Setelah beberapa saat berciuman, Fahmi bangun dan turun dari kasur hotel yang sudah berantakan akibat permainan panas mereka sebelumnya. Permukaan kasur dipenuhi dengan tompokan air mazi dan air mani.
Fahmi mengarahkan Safira untuk menungging menghadapnya yang sudah berdiri di pinggir kasur. Batangnya yang masih tegang meminta untuk dipuaskan. Safira mengubah posisinya mendekati selangkangan Vania yang masih pingsan tak sadar diri. Dia ingin menjilati vagina basah kawannya itu sambil di-doggy oleh Fahmi dari belakang. Sayang kalau tidak dimanfaatkan hidangan di depan mata.
Tanpa banyak bicara, Fahmi langsung menghunjamkan batangnya ke dalam vagina Safira. Desahan kenikmatan keluar dari mulut Safira saat menerima batang gemuk di dalamnya. Untunglah vaginanya masih basah, kalau tidak, pasti sakit sekali tiba-tiba dirodok tanpa pemanasan.
Mulutnya langsung menyambar vagina Vania. Lidahnya bergerak-gerak di klitoris yang sudah menguncup. Vania tidak bereaksi apapun. Ini membuat Safira semakin semangat menjilatinya, sambil sesekali mendongak karena kenikmatan dijolok cepat oleh Fahmi.

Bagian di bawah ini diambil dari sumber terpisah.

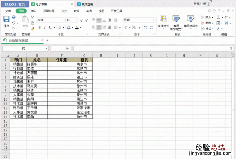Click the 条件格式 conditional formatting button
This screenshot has height=159, width=236.
click(163, 22)
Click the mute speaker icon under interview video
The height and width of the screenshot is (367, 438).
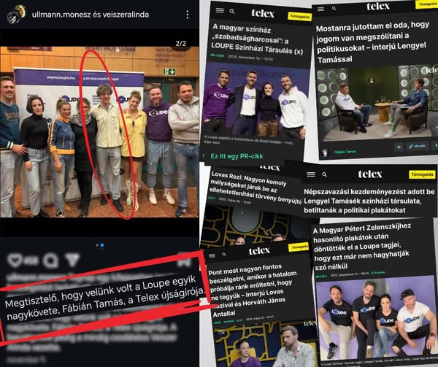coord(399,147)
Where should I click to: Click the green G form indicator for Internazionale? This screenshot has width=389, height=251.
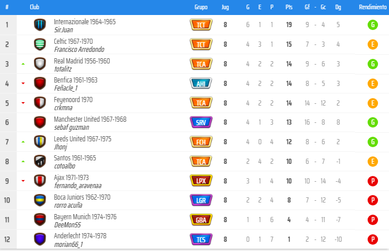point(373,25)
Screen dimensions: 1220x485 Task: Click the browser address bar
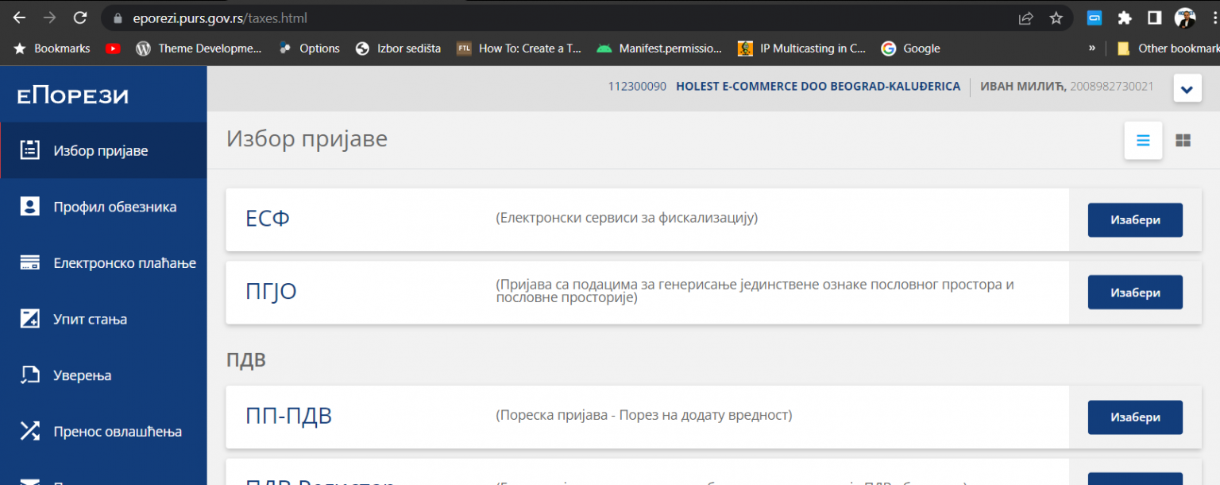click(x=318, y=17)
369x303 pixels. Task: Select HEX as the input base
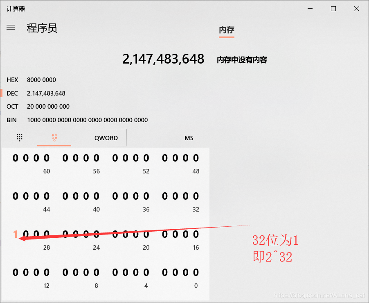coord(12,80)
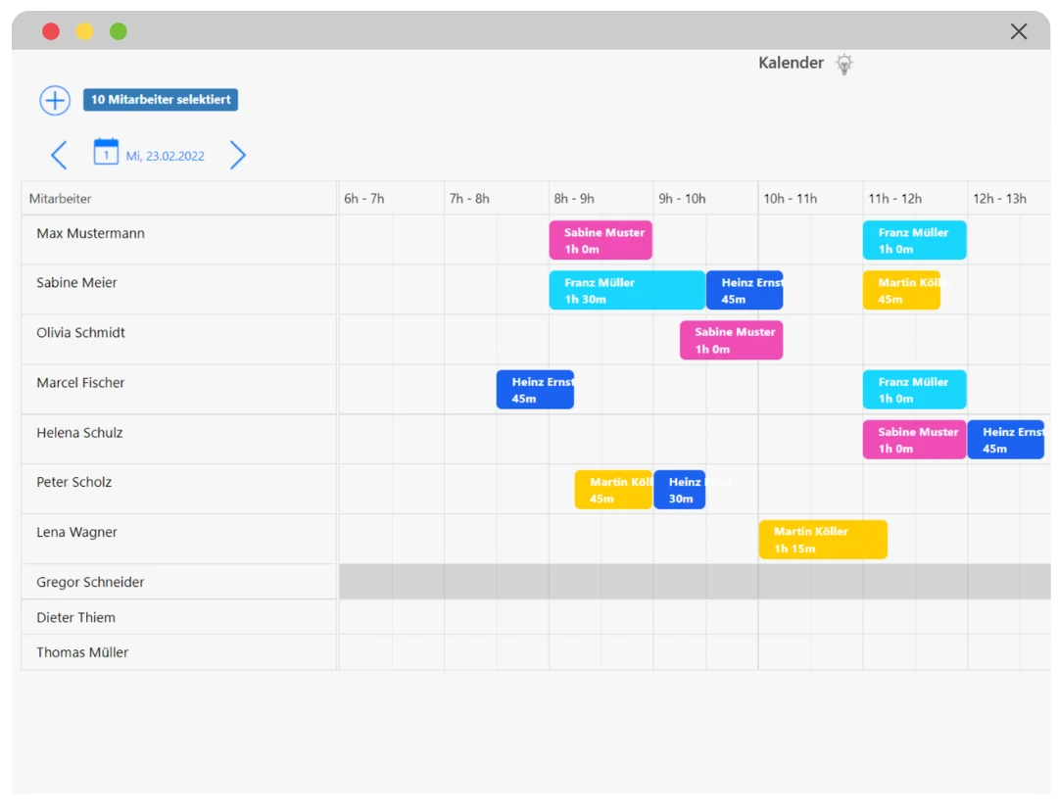Viewport: 1058px width, 811px height.
Task: Select the 8h - 9h time column header
Action: [x=574, y=199]
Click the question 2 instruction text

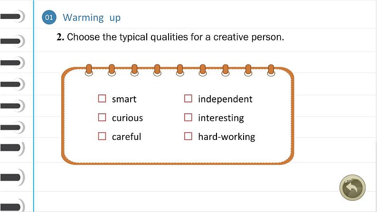tap(175, 37)
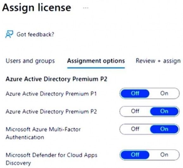Disable Microsoft Azure Multi-Factor Authentication

135,129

Di belakangnya, Fahmi fokus menghentak batangnya sekuat tenaga karena gairahnya sudah di puncak. Dengan pemandangan indah di depan mata, dia tidak melewatkannya untuk merekam aksi mereka. Jarang sekali bisa mendapatkan shot seindah ini. Seorang gadis dijolok sambil menjilati vagina gadis lain. Ini pasti akan menjadi koleksi berharga.
Safira berhenti menjilat. Dia merasakan batang Fahmi benar-benar mengembang besar di dalam vaginanya. “Ahhh bangggg… Kenapa niiii.. Ahhhh… Luar biasa malam iniiii… Urghhhh….'” erang Safira sambil bertanya kepada Fahmi. Sungguh luar biasa penangan pacarnya malam ini. Gairahnya benar-benar berbeda.
Fahmi tetap membisu tidak menjawab pertanyaan Safira. Dia kini sepenuhnya fokus pada vagina di depannya. Safira pun mempercepat gerakan lidahnya menjilati vagina Vania dari klitoris hingga ke lubang anus. Vagina Vania mulai memberi respon dengan mengencang.
Seperti diundang, jari Safira mulai menjelajah ke dalam lubang vagina yang sudah dilubangi oleh Fahmi. Safira mengorek-ngorek lubang dengan dua jarinya sambil ibu jari menggosok klitoris Vania. Vania meronta-ronta menahan kenikmatan meskipun sedang tidur. Pasti dia sedang bermimpi indah sekarang.
Momentum Fahmi semakin cepat. Dia hampir mencapai klimaks. Dia bisa merasakan air maninya hampir keluar. Cepat-cepat Fahmi merangkul tangan kiri Safira dan menarik tubuhnya ke atas. Tubuh Safira melengkung saat ditarik seperti itu, membuat vaginanya semakin ketat. Safira menjerit sekuat mungkin. Dia juga ingin klimaks bersama Fahmi.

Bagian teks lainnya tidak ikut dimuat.